MicroRNA Signatures: Illuminating Minimal Residual Disease Monitoring in Juvenile Myelomonocytic Leukemia - A Review.

Abstract

Juvenile myelomonocytic leukemia (JMML) is an aggressive pediatric myelodysplastic/myeloproliferative neoplasm characterized by RAS pathway mutations and significant heterogeneity. Minimal residual disease (MRD) monitoring is crucial for evaluating treatment response and predicting relapse risk. MicroRNA (miRNAs), small non-coding RNAs with pivotal roles in gene regulation, have emerged as promising biomarkers for JMML MRD detection. This review explores the mechanistic role of miRNAs in JMML pathogenesis, emphasizing their diagnostic, prognostic, and therapeutic potential. Dysregulated miRNA profiles correlate with distinct JMML subgroups and disease progression, suggesting utility in non-invasive MRD monitoring.

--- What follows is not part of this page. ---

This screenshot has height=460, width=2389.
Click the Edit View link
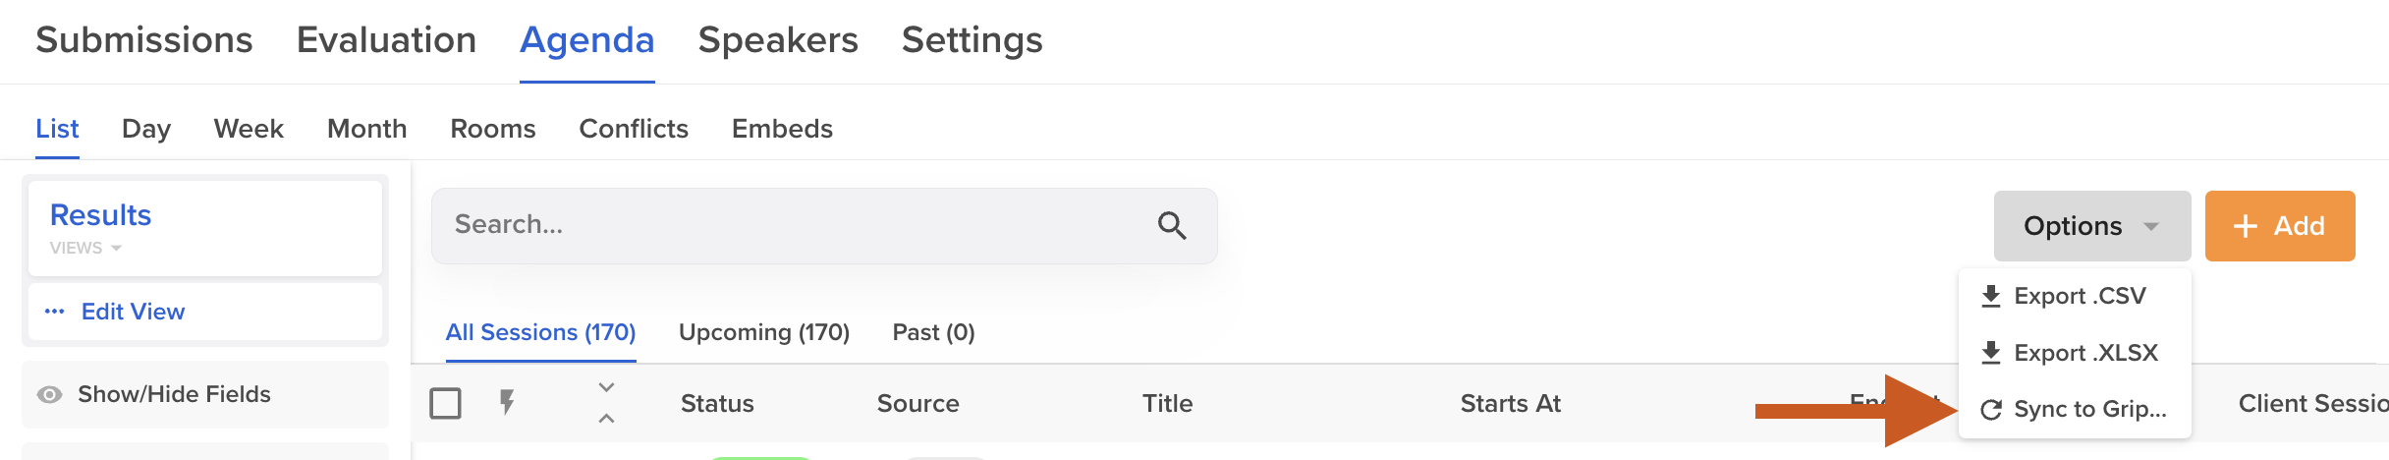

Emerging evidence highlights miR-150-5p as a tumor suppressor targeting STAT5b and its therapeutic potential in ameliorating JMML's aberrant signaling pathways. We compare traditional MRD methods, such as flow cytometry and polymerase chain reaction (PCR), with miRNA-based techniques, underscoring the latter's superior sensitivity, specificity, and non-invasiveness. Recent advances in miRNA profiling technologies, including next-generation sequencing and digital PCR, enable precise detection of residual leukemic cells and support personalized treatment approaches. Despite significant progress, challenges persist in standardizing miRNA-based assays and validating their clinical utility. Ethical considerations, including patient privacy and informed consent, remain critical for integrating miRNA diagnostics into routine care. This review provides a comprehensive synthesis of current knowledge on miRNA signatures in JMML, illuminating their transformative potential in MRD monitoring and paving the way for innovative therapeutic strategies.